Complete the following:
(1) Reproduce word for word the part of the Tow Law station entry starting at "The station was" and ending at "Stockton & Darlington Railway.".
(2) Quote the listing exactly, starting at its first line and ending at the line containing "(x=248, y=16)", with both of those lines included.

Station Name: TOW LAW (1st site)

[Source: Nick Catford]




Date opened: September 1847 (probably)
Location: West side of High Street
Company on opening: Stockton & Darlington Railway
Date closed to passengers: 2.3.1868
Date closed completely: 5.7.1965
Company on closing: North Eastern Railway
Present state: Demolished
County: Durham
OS Grid Ref: NZ120490
Date of visit: April 2006

Notes: Notes: The small town of Tow Law stands on an exposed hilltop on the edge of the North Pennines about 10 miles to the west of Durham. Until 1841 there was no settlement here of any size, only a single home, Tow Law House.

The development of Tow Law as a town started in 1845 when Charles Atwood took advantage of the local supply of iron ore and built an iron works close to Tow Law House.

Although the line opened on 1 September 1845, Crook was still listed as the terminus in Bradshaw until October 1846. On 7 January Charles Atwood attended a committee meeting of the Wear & Derwent Junction Railway, and he told them that his Weardale Iron Company expected to have six furnaces ready by April which would be capable of processing 300 tons of ironstone per week. This would generate more traffic for the new railway and, as the town developed around it, there would also be potential passenger traffic.

The first evidence of Tow Low in a public timetable is in September 1847 but there is a reference to the station in S&D company minutes of 11 March 1847 when it was reported that ‘accommodation was wanted for passengers’. There is no information about the station but from the map below it had a building on the north side of the line and a very short platform, little more than the length of the building.

The station was short-lived and was re-sited on 2 March 1868 when the Sunniside (or Sunnyside) incline was replaced with a deviation

BRIEF HISTORY OF THE BISHOP AUCKLAND TO BLACKHILL LINE
The western section of the Stockton and Darlington Railway had been progressively improved and extended with the Bishop Auckland & Weardale Railway finally reaching Crook in 1843. The BA&W company minutes show that the line opened to a permanent station at Bishop Auckland on 30 January 1843, ahead of the rest of the line to Crook and that the generally quoted 8 November 1843 for opening to Crook was for goods only. The line was leased by the Stockton & Darlington Railway.

Exercise materials:

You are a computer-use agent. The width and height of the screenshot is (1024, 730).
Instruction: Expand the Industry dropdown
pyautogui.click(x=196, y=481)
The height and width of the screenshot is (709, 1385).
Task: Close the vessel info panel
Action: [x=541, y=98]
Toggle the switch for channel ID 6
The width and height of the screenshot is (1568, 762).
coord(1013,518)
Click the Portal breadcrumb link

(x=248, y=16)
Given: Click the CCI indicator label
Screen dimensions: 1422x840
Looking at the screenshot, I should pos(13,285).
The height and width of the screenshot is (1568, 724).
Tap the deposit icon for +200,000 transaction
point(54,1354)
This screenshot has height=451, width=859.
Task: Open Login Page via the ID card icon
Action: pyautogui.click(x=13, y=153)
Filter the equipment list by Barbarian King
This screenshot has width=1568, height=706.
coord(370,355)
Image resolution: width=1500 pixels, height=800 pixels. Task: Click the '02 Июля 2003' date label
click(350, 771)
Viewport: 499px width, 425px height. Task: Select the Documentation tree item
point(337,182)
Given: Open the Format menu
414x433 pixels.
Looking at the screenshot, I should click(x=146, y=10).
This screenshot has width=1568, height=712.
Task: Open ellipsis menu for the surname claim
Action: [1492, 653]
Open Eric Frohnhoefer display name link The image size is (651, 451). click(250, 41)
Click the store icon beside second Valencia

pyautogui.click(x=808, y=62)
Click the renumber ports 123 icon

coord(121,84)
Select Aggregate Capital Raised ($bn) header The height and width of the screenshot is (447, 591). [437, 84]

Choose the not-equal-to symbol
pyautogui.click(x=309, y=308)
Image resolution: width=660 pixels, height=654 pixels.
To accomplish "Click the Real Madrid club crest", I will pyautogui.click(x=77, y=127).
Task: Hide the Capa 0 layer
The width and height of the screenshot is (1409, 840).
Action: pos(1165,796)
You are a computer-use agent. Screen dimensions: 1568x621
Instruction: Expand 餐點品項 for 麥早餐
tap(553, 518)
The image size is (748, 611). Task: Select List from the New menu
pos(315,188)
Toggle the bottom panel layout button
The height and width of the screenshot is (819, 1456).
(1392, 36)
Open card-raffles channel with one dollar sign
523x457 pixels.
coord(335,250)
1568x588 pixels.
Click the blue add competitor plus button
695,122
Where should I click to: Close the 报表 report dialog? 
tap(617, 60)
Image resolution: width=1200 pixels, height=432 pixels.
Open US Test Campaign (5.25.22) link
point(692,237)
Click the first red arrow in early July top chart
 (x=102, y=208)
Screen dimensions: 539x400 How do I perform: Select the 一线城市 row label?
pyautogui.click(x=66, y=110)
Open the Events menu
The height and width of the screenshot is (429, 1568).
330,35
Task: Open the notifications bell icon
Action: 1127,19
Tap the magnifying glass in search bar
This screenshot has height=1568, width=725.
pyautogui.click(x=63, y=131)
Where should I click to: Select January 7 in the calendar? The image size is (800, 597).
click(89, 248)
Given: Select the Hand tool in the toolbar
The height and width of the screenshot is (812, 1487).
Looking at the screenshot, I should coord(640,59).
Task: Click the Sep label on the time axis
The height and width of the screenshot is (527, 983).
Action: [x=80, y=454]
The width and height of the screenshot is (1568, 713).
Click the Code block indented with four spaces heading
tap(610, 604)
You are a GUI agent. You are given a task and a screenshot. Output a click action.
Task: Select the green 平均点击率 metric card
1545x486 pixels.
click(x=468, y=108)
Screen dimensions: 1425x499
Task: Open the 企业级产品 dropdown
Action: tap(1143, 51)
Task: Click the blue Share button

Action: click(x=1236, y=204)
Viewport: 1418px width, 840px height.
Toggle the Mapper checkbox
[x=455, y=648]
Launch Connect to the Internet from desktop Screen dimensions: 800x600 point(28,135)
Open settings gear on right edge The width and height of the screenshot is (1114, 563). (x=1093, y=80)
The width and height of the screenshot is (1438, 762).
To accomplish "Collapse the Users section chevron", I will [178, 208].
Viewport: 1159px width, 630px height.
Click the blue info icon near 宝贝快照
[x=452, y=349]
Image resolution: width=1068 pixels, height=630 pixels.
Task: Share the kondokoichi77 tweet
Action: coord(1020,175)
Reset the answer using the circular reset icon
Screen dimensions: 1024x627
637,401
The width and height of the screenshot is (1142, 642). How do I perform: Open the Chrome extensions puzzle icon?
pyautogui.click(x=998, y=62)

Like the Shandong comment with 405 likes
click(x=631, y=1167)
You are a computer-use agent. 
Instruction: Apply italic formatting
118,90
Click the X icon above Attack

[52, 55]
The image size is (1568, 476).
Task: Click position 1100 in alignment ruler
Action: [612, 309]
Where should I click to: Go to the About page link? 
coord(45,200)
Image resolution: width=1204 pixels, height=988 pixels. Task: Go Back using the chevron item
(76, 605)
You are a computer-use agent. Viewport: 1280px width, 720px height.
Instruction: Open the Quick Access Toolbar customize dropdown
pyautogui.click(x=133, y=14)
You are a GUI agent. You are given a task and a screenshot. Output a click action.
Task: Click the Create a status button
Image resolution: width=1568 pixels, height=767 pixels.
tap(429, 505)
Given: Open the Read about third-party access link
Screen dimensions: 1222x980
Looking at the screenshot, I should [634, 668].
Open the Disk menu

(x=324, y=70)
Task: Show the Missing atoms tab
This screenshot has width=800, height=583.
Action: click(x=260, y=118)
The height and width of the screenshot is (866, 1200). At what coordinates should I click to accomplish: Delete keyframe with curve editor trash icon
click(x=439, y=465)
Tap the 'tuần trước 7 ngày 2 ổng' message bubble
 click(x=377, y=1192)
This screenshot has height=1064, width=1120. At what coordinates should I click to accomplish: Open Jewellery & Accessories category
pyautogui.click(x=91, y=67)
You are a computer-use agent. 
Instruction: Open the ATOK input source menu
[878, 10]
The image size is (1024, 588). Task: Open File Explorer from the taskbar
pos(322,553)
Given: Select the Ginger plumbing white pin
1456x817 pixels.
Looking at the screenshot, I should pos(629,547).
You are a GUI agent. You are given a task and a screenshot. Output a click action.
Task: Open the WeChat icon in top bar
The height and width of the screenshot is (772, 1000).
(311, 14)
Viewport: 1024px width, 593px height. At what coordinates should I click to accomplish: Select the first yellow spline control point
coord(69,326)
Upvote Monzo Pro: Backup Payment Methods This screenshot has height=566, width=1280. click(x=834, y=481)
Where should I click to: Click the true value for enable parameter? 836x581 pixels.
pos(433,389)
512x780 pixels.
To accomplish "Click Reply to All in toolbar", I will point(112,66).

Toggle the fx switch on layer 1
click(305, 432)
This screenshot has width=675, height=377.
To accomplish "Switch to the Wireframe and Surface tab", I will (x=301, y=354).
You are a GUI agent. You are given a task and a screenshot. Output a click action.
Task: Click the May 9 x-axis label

Expected outputs:
(1)
The station was short-lived and was re-sited on 2 March 1868 when the Sunniside (or Sunnyside) incline was replaced with a deviation

BRIEF HISTORY OF THE BISHOP AUCKLAND TO BLACKHILL LINE
The western section of the Stockton and Darlington Railway had been progressively improved and extended with the Bishop Auckland & Weardale Railway finally reaching Crook in 1843. The BA&W company minutes show that the line opened to a permanent station at Bishop Auckland on 30 January 1843, ahead of the rest of the line to Crook and that the generally quoted 8 November 1843 for opening to Crook was for goods only. The line was leased by the Stockton & Darlington Railway.

(2)
You are a computer-use agent. The width and height of the screenshot is (1024, 730).
Instruction: Expand the Industry dropdown
pyautogui.click(x=196, y=481)
The height and width of the screenshot is (709, 1385).
Task: Close the vessel info panel
Action: [x=541, y=98]
Toggle the switch for channel ID 6
The width and height of the screenshot is (1568, 762).
coord(1013,518)
Click the Portal breadcrumb link

(x=248, y=16)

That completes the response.